== Material for this task ==
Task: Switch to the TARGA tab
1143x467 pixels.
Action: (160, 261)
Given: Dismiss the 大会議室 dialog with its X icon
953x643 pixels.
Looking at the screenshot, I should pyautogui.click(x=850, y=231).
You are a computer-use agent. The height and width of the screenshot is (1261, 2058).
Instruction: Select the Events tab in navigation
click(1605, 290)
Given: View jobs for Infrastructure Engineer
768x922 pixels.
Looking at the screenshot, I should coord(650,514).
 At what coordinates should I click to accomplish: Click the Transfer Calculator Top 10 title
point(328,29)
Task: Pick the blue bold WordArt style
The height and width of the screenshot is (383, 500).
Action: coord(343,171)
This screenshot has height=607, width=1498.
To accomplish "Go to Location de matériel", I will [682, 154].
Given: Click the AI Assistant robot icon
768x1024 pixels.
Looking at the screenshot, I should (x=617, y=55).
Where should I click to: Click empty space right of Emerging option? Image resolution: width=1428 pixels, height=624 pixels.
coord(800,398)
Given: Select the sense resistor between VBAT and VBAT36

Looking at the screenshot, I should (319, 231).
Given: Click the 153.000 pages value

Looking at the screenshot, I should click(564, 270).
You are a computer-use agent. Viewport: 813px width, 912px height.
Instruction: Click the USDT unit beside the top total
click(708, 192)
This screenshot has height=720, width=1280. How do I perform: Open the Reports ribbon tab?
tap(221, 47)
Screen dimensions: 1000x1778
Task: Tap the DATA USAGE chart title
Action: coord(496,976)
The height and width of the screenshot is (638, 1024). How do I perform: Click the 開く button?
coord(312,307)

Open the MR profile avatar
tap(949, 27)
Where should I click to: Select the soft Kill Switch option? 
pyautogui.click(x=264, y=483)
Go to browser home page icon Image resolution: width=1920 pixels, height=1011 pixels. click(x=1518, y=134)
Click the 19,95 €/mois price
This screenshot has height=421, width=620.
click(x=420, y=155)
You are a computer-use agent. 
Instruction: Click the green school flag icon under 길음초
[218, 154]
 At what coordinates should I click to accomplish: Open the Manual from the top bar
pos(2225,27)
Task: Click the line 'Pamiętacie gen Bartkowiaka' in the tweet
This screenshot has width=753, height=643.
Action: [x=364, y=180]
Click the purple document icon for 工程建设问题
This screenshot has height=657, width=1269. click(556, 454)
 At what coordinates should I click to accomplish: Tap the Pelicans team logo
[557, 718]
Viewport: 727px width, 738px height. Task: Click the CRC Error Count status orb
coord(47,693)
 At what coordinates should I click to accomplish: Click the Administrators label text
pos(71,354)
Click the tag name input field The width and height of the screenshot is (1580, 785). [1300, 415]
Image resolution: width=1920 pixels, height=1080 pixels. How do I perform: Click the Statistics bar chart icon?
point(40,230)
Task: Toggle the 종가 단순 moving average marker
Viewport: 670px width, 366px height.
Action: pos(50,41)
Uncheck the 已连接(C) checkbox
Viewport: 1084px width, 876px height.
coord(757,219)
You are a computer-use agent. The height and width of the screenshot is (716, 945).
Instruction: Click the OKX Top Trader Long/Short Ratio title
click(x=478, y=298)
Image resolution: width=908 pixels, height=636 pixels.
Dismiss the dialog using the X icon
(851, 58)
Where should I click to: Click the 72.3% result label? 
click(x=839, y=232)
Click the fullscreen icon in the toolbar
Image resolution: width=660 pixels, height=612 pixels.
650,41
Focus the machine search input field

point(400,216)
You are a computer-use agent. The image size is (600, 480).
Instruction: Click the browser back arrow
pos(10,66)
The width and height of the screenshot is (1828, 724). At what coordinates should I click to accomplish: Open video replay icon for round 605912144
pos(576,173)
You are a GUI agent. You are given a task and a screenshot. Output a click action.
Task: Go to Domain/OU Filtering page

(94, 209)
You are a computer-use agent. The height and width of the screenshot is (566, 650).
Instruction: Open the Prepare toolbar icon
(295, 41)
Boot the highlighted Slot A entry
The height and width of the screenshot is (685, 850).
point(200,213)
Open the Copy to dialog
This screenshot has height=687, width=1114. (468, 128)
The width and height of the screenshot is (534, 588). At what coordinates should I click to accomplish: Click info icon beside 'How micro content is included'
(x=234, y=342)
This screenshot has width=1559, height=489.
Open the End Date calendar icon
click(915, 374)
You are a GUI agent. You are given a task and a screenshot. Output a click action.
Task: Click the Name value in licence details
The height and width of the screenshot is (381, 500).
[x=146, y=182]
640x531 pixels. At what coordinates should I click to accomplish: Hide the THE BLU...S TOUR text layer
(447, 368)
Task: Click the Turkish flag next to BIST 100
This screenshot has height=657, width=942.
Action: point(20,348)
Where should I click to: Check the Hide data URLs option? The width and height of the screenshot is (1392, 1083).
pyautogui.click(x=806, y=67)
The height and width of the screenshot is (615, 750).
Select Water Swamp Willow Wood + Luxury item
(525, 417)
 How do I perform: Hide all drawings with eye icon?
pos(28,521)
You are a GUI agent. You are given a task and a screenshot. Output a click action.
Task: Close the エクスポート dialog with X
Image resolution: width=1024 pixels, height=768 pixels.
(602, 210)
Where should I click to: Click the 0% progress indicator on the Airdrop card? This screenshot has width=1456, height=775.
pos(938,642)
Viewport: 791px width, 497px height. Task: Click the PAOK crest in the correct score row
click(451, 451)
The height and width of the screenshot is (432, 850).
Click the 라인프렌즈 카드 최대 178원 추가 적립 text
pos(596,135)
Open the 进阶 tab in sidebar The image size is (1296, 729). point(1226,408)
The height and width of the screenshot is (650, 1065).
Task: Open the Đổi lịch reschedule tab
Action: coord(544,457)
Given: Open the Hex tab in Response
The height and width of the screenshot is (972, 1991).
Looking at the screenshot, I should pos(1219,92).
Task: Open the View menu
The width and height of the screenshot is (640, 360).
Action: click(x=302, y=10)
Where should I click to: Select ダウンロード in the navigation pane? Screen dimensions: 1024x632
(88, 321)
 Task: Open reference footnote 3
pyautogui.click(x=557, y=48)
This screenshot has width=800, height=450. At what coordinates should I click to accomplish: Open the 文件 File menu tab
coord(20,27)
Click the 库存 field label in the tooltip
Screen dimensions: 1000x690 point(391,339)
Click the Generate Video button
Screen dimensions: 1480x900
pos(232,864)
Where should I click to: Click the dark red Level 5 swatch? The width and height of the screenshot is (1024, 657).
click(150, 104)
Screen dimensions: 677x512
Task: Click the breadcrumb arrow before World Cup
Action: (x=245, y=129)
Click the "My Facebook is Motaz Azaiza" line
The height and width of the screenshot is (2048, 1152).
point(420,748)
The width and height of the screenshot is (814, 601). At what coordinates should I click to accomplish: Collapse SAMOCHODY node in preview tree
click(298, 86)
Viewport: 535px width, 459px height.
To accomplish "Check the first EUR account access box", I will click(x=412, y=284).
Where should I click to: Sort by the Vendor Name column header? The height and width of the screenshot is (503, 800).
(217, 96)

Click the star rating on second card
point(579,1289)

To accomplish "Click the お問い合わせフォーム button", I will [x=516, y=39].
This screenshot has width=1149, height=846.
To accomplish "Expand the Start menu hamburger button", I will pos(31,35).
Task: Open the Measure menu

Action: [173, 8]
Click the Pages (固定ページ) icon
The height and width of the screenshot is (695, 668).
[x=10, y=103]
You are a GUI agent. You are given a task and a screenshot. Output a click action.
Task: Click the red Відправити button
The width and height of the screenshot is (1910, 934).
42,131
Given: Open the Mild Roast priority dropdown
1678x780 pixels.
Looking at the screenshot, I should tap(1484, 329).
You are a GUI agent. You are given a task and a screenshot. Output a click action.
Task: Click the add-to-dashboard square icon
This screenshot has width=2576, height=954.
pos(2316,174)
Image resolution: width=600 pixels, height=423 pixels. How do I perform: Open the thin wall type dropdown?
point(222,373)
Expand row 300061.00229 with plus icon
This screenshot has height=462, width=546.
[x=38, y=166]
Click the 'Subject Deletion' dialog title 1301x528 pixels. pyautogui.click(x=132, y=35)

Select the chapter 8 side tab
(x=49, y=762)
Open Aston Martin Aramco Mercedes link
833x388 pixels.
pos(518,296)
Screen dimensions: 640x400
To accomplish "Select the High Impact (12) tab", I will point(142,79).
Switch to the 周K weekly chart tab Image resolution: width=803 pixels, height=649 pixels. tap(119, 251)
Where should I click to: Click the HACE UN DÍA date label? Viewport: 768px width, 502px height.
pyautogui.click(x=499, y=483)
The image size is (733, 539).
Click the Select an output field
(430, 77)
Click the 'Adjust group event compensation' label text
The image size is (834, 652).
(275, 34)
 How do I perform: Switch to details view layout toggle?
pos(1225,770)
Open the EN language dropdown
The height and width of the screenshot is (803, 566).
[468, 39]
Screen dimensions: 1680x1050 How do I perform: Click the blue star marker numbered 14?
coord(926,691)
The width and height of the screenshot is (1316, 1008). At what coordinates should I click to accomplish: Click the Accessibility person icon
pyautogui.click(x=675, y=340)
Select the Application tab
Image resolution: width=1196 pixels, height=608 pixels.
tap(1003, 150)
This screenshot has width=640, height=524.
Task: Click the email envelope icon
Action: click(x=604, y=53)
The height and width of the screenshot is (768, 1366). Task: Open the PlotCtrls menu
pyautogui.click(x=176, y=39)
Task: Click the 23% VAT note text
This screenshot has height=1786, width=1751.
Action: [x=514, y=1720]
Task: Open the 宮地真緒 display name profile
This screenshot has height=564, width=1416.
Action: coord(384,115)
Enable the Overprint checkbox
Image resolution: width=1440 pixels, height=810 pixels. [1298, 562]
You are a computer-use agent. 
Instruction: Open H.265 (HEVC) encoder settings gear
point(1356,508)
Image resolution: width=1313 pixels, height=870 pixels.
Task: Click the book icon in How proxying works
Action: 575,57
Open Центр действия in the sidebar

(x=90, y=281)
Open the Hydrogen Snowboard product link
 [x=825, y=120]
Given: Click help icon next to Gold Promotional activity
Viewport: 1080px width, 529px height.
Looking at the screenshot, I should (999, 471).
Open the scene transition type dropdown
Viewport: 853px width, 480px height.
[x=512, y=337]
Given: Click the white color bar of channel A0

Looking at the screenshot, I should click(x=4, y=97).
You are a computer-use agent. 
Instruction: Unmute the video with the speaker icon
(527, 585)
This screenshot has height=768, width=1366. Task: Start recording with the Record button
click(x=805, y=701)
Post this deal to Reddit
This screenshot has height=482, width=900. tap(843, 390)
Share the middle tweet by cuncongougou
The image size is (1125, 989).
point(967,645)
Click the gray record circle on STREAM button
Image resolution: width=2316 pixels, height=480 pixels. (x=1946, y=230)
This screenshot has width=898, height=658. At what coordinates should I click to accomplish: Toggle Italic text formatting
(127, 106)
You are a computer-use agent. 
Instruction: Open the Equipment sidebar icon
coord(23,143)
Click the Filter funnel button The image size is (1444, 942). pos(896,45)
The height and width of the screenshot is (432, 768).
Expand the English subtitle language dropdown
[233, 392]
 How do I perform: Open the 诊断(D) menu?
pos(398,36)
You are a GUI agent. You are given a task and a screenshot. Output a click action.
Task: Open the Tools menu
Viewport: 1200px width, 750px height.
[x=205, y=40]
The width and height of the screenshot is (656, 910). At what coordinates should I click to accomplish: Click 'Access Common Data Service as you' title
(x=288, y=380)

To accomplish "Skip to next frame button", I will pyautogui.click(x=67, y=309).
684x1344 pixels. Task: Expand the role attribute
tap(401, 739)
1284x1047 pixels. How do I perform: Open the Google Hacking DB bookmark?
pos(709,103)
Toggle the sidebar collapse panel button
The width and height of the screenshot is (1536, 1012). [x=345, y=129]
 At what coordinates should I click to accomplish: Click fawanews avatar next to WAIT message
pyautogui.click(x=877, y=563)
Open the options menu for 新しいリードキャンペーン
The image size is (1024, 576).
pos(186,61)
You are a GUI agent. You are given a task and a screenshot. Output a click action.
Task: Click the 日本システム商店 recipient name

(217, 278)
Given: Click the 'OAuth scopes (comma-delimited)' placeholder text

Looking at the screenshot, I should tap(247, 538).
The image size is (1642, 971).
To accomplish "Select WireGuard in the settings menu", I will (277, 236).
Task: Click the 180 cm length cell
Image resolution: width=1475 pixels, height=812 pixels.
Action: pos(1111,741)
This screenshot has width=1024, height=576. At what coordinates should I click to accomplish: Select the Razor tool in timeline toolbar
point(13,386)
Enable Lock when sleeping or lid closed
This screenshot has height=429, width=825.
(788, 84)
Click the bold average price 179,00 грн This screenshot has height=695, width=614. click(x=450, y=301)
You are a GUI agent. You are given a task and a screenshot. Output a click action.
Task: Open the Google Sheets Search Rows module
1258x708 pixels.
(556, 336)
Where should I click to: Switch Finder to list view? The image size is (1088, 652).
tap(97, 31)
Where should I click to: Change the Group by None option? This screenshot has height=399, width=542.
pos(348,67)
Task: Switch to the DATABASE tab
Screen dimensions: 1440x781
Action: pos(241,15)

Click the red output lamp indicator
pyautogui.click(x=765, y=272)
===
Exercise goal
Copy every line of the entries above in which "bold" occurs.

Solution
Task: Pick the blue bold WordArt style
Click the bold average price 179,00 грн This screenshot has height=695, width=614. click(x=450, y=301)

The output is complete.